Our analysis of 320 Yellow River Basin counties during 2010–2020 demonstrated that rural population shrinkage dominated the overall changes in population. From 2010 to 2020, 97.5% of the counties experiencing population shrinkage saw a reduction in their rural population, with both the scale and speed of rural population shrinkage being significantly higher than those of the total population and urban population. This validates Hypothesis 1 which states that there is a predominant role of rural population shrinkage, by virtue of its substantial proportion, in driving the overall population decrease in the Yellow River Basin, despite urban growth.

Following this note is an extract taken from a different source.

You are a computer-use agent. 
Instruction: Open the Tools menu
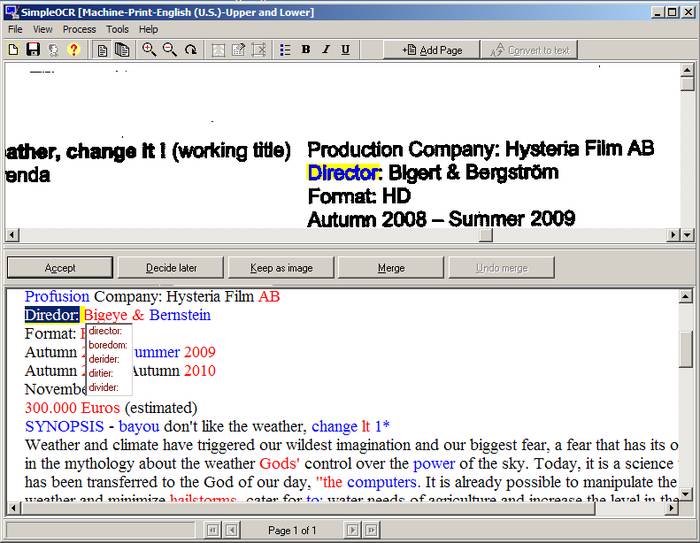click(118, 29)
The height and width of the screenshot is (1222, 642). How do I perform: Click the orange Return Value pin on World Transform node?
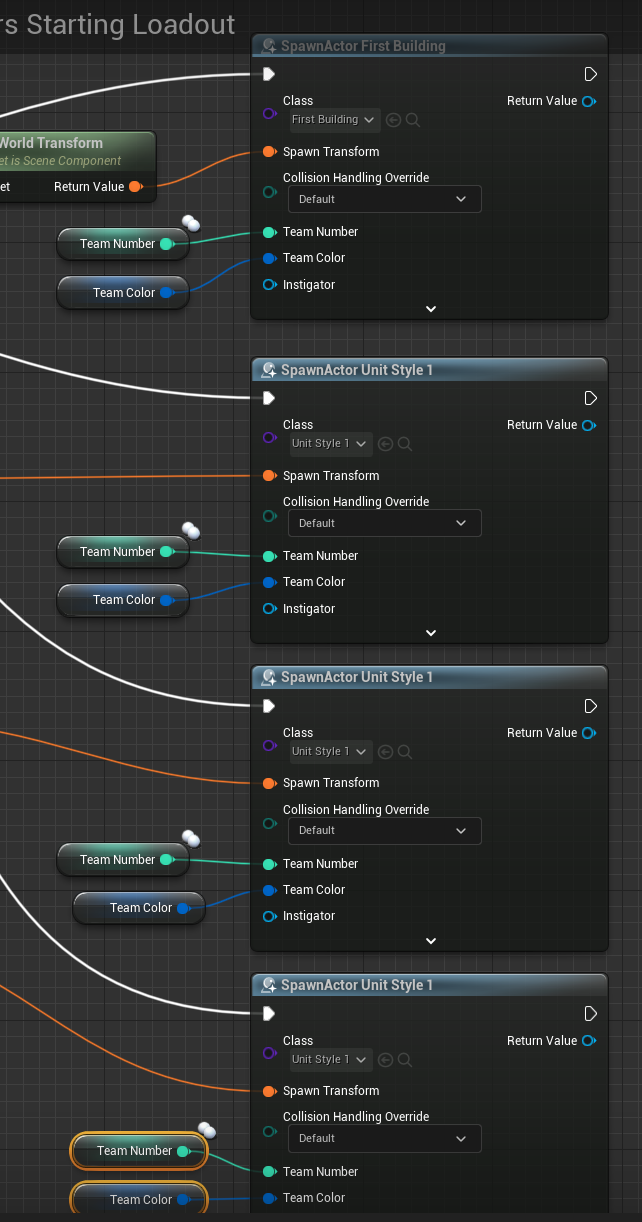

The benchmark regression results indicated that both -tpsr and -rpsr had significant positive impacts on carbon emission intensity, meaning that stronger shrinkage leads to greater inhibitory effects on carbon emissions; these results support Hypothesis 2. Regionally, this effect exhibited a distinct gradient: strongest in the middle reaches, followed by the upper reaches, and weakest in the lower reaches. The upper reaches experienced a vicious cycle of concurrent population shrinkage and rising emissions, whereas the middle reaches showed a positive effect due to shrinkage. Industrial upgrading in the lower reaches further amplified emission reductions, collectively supporting Hypothesis 3 regarding regional heterogeneity. This study clarifies the correlation law between population shrinkage and carbon emission intensity in the Yellow River Basin as well as the logic of regional differentiation. The identification of four types of regions can provide precise spatial guidance for formulating targeted policies to promote sustainable development under the “dual-carbon” goals.